I see several obstacles, starting with the main one: a lack of economic incentive. Today, for most vendors, it would cost almost twice more to field two surveys of 15 minutes than one of 30 minutes. Most price grids, starting with sample costs, are discontinuous functions of the survey length. Your study will not be more or less expensive if you add or remove a few more questions. Do you know the difference in cost between a 12-minute and a 14-minute survey? There isn’t. So why would there be a difference between 14 and 16? You get the picture. So, clients add more questions, because they can, and because there is no benefit for them to be shorter. Sure, if the survey is much longer, some vendors will charge more. But most of the time, nothing will change. Which leads to my second point.

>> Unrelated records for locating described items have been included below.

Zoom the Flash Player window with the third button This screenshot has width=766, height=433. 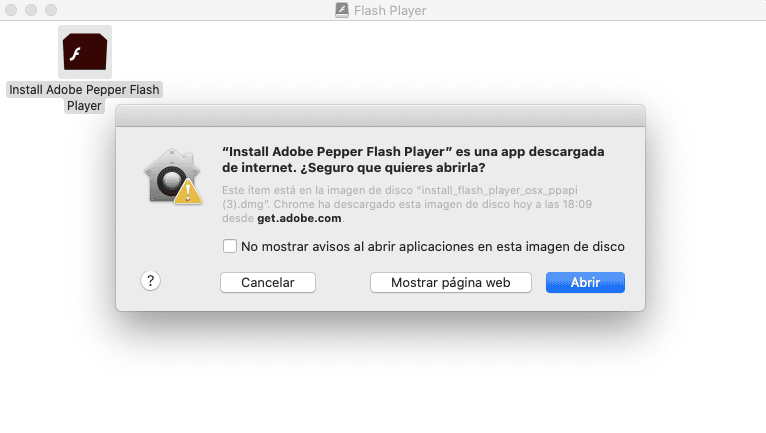tap(51, 10)
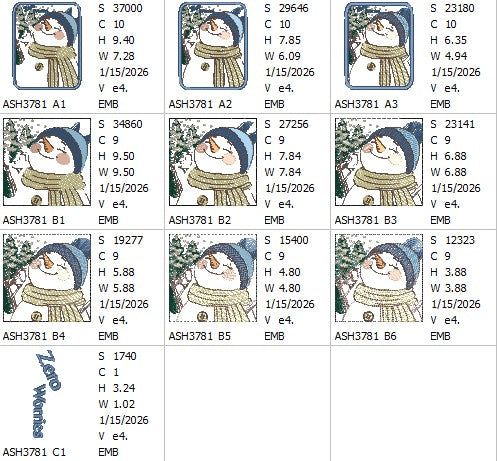The width and height of the screenshot is (498, 461).
Task: Select the ASH3781 B1 square snowman thumbnail
Action: pos(47,162)
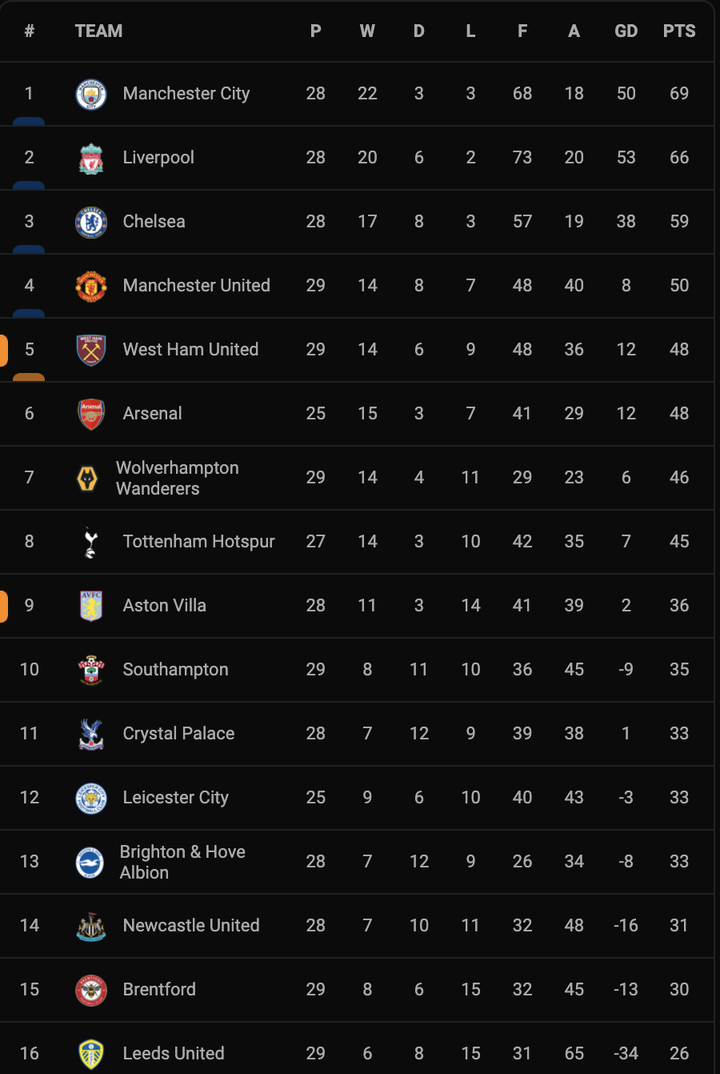Click the Chelsea club crest
This screenshot has height=1074, width=720.
[x=91, y=221]
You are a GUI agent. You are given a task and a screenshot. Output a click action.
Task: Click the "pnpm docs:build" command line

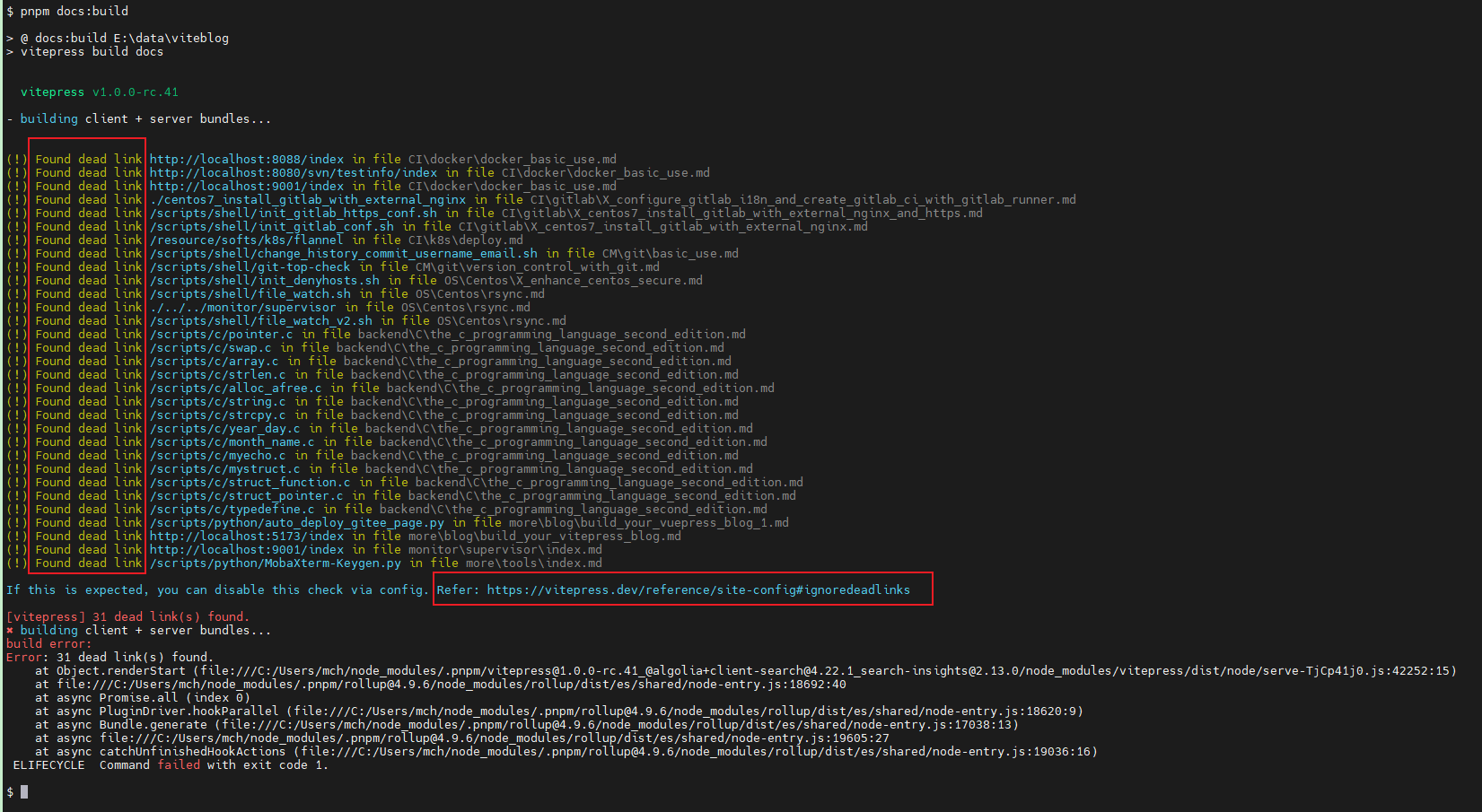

The second obstacle is a lack of good measurement of survey length. This post and the industry in general measure survey length in minutes, which has the convenience of being easy to understand but unfortunately lacks a clear absolute and unambiguous definition. In reality, a survey does not have a length, it has as many lengths as there are respondents, it has an average length, a median length, etc. Which one to take? A look at the number of questions would be more objective, but again there is a difference between a single-punch and a long grid. One could imagine a system where word count, number of questions, number of answers, media to watch, etc, could be computed into an objective function. This sounds difficult, but is not impossible if there is a will. Maybe the members of this forum could agree on an objective definition of survey duration based on a number of questions and answers.

Once respondents get more incentive for each question they answer, once sample providers charge more for every additional question asked, then optimization will begin. Clients will remove these few questions that are not so important after all. Data collection vendors will try not to ask questions from respondents when the sample provider already knows the answer.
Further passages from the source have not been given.